Le khadi tournait toujours les feuillets de ses gros livres et me proposait des « punitions » vraiment puériles : promener Bou-Haousse dans la zaouïa, avec, sur la poitrine, un « écriteau de honte ». Le revêtir de haillons vermineux. Le priver durant trois jours de cousscouss. — Châtiments du monde islamique qui sait à quel point ses enfants, parfois féroces, restent de petits enfants. Je refusai ces expédients, fallacieusement coercitifs. Je remis à plus tard la solution du problème… Finalement nous nous séparâmes sans avoir rien décidé :

Allah est le plus instruit !

Et nous allâmes déjeuner. Le grand oukil me conduisait, toujours majestueux, toujours bonasse, toujours serviable. Il cherchait en sa tête une compensation aux tracas judiciaires que j’avais voulus, mais qui n’auraient pas dû m’atteindre dans la zaouïa bénie de Mozafrane. Avec simplicité, avec le même calme dont il m’avait vanté tout à l’heure les talents de chasseur de son chaouch Djouba (« Tu ne peux concevoir son habileté, Sidi : tout ce qu’il a visé est inscrit tué »), avec la même simplicité, donc, le grand oukil me fit cette offre inattendue : — Si tu veux une belle femme, Sidi, tu n’as qu’à souhaiter, et tu la trouveras sur tes fréchias par mon ordre…

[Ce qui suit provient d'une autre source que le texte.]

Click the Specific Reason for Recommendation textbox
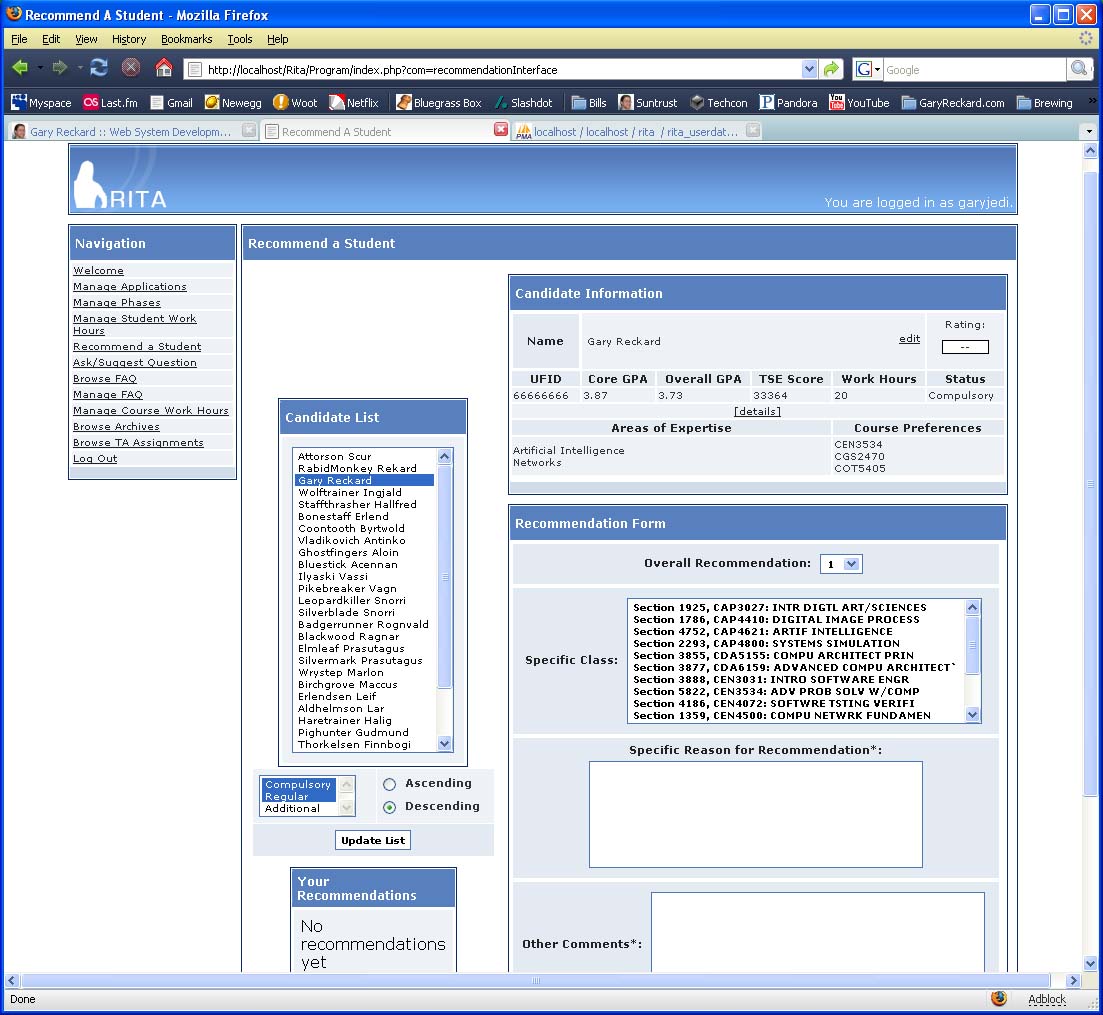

Divers détails suivirent, assez peu chastes. Et je ne voulus pas répondre que je connaissais dès longtemps la présence à la zaouïa de ces « dorées », de ces danseuses qui vivent ici sans y danser à cause de la gravité du lieu, ces « beautés » (récite mon vieux taleb) « dont les yeux brillent comme la lune au zénith et dont les bras sont polis comme la hampe des étendards » — et qui font partie de la haute hospitalité.

Ce sont des usages très anciens, plutôt bibliques. Aux caïds, aux chefs arrivant de loin sans leurs femmes, on ne croit pas du tout, par cette politesse, faire perdre le droit de réciter pieusement la sourate vingt-troisième :

Heureux sont les croyants…
Qui évitent toute parole déshonnête,
Qui savent commander à leurs appétits sensuels.